▶ Requirement: A single number is the answer here: the count of lines in the data below that include the word "Policy".

(Source records)
────────

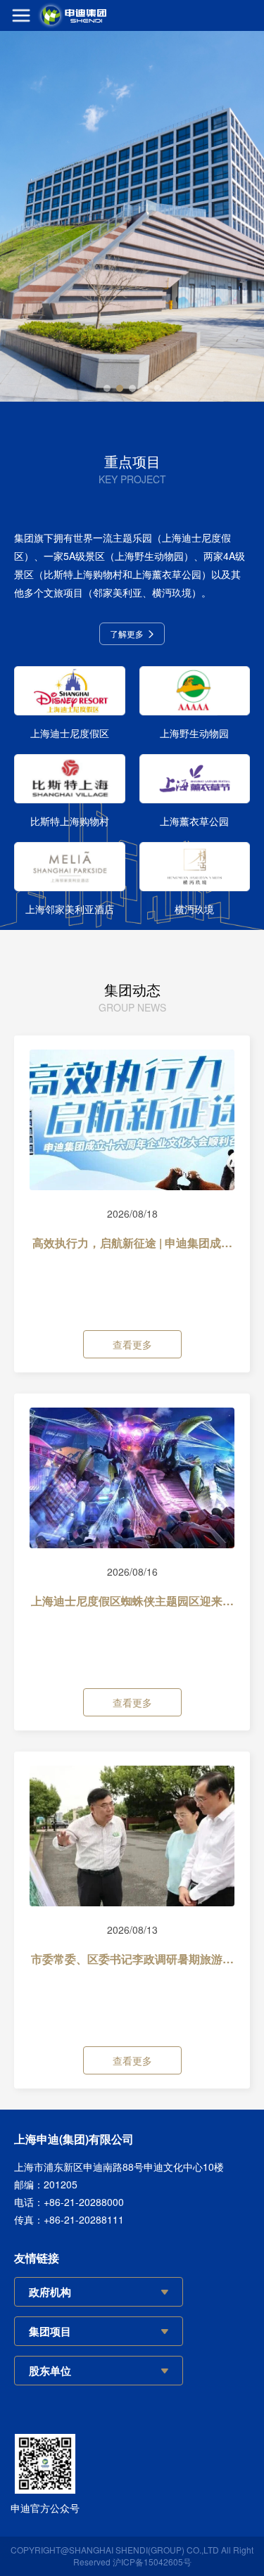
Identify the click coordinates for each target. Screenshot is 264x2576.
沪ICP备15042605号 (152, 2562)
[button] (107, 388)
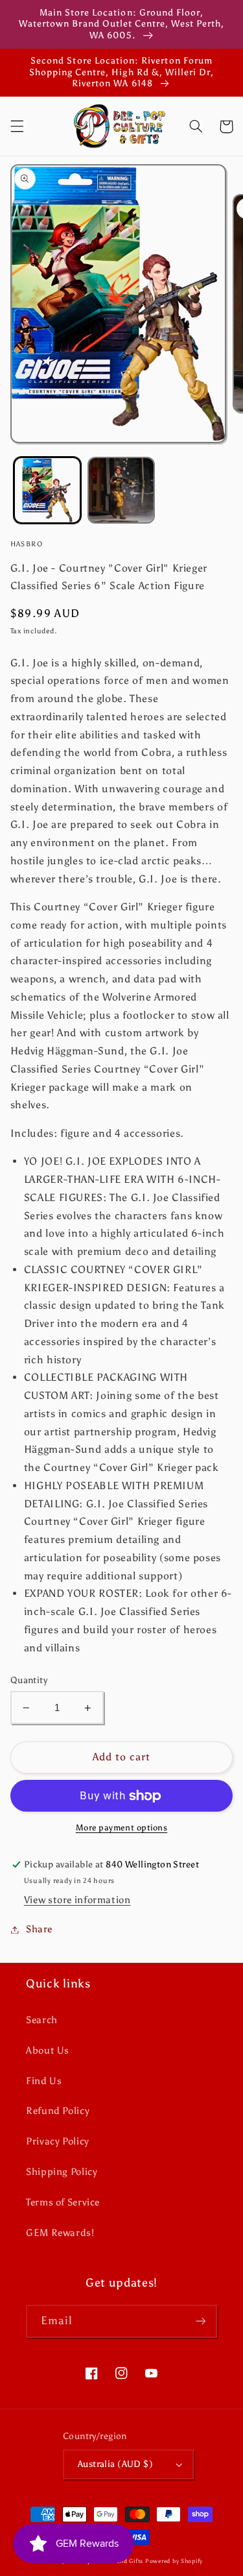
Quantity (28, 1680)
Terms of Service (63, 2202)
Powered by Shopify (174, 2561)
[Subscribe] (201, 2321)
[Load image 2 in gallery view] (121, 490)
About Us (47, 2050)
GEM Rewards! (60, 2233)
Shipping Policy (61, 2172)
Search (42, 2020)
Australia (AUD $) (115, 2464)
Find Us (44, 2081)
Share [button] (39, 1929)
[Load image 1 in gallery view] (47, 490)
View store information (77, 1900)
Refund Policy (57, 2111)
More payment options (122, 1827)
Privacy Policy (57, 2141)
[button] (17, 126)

────────

▶ Answer to the exercise: 3